So really I need the details for as many different things as humanly possible, but here is a list of the more high-priority things:

Also I know some of the things on this list are well known and easy to find but I'm going to keep them here for the sake of organization.
Title: Re: Where are the graphics for... well... everything?
Post by: Dragonsbrethren on August 16, 2013, 12:48:53 PM
Unheadered binary offsets:

Code: [Select]
0x48000 - 0x4FFDF:  Monster Graphics 1 (3BPP)
0x50000 - 0x56EFF:  Monster Graphics 2 (3BPP)

0x57000 - 0x57FFF: Font (2BPP)

0x58000 - 0x5FD57: Monster Graphics 3 (3BPP)
0x60000 - 0x616F7: Monster Graphics 4 (3BPP)
0x616F8 - 0x632F7: Zeromus Transformed Graphics (4BPP)

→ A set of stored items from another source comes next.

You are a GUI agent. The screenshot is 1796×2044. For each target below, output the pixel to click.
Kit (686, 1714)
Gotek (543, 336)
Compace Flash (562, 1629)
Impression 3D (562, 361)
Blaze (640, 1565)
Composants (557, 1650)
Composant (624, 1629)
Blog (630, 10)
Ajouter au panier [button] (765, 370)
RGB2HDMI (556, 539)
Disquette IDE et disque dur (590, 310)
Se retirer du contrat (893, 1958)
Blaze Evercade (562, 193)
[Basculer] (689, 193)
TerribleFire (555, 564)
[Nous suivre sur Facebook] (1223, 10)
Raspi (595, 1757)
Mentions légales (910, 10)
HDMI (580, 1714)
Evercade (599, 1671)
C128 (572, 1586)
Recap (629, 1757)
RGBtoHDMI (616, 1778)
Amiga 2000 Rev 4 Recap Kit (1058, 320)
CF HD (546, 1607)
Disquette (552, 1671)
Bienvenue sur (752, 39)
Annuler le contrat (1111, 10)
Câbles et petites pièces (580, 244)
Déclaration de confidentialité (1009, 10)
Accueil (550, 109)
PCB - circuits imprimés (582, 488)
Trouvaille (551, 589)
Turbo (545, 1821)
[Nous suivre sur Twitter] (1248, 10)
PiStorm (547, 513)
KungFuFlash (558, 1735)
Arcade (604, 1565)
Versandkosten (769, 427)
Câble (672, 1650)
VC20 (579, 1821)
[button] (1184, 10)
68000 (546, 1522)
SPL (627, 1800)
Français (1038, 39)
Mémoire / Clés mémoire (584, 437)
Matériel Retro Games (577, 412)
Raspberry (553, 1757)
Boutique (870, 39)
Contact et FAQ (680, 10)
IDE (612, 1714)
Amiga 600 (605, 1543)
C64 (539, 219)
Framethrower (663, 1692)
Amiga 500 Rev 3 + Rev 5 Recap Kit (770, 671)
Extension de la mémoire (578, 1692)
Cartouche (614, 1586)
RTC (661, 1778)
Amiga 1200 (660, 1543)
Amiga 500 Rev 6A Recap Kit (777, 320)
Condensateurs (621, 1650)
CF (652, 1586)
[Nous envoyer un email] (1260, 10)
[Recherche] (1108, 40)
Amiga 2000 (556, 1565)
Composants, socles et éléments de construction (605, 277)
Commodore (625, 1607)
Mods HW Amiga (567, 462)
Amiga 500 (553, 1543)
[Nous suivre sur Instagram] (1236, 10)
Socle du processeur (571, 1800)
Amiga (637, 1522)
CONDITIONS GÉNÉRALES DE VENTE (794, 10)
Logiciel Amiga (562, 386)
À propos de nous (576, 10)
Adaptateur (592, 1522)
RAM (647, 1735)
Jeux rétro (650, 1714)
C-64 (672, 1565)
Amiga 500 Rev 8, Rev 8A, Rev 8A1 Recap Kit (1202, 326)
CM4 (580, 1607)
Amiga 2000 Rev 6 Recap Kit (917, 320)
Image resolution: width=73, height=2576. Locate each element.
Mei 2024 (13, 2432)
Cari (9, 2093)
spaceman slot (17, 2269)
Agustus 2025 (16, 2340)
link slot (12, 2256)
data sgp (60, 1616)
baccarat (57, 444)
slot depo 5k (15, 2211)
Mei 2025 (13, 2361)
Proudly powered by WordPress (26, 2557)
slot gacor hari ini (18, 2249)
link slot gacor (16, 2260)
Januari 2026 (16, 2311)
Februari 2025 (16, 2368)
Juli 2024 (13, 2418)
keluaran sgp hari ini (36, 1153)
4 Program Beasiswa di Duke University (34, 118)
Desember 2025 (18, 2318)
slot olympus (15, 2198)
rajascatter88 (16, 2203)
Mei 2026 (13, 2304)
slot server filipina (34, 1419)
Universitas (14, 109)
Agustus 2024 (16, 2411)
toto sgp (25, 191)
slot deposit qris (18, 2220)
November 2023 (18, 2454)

0x636C0 - 0x67277: Spell Effect Graphics (3BPP)

0x679C0 - 0x67FEF: Battle Status and Numeral Graphics (3BPP)

0x68818 - 0x6E397: Summoned Monster Graphics (3BPP)

0xACC00 - 0xAD83F: Ending Solar System Graphics (4BPP)

0xADC00 - 0xAFFFF: Airship Tileset (4BPP)

0xD0000 - 0xD7DFF: Battle Character Sprites [800 per char, Golbez/Anna shared] (4BPP)
0xD8000 - 0xDB2FF: Playable Character Field/Overworld Sprites [200 per char] (3BPP)
0xDB300 - 0xDFFDF: NPC Field Sprites (3BPP)
0xE0000 - 0xE27EF: Overworld Sprites (3BPP)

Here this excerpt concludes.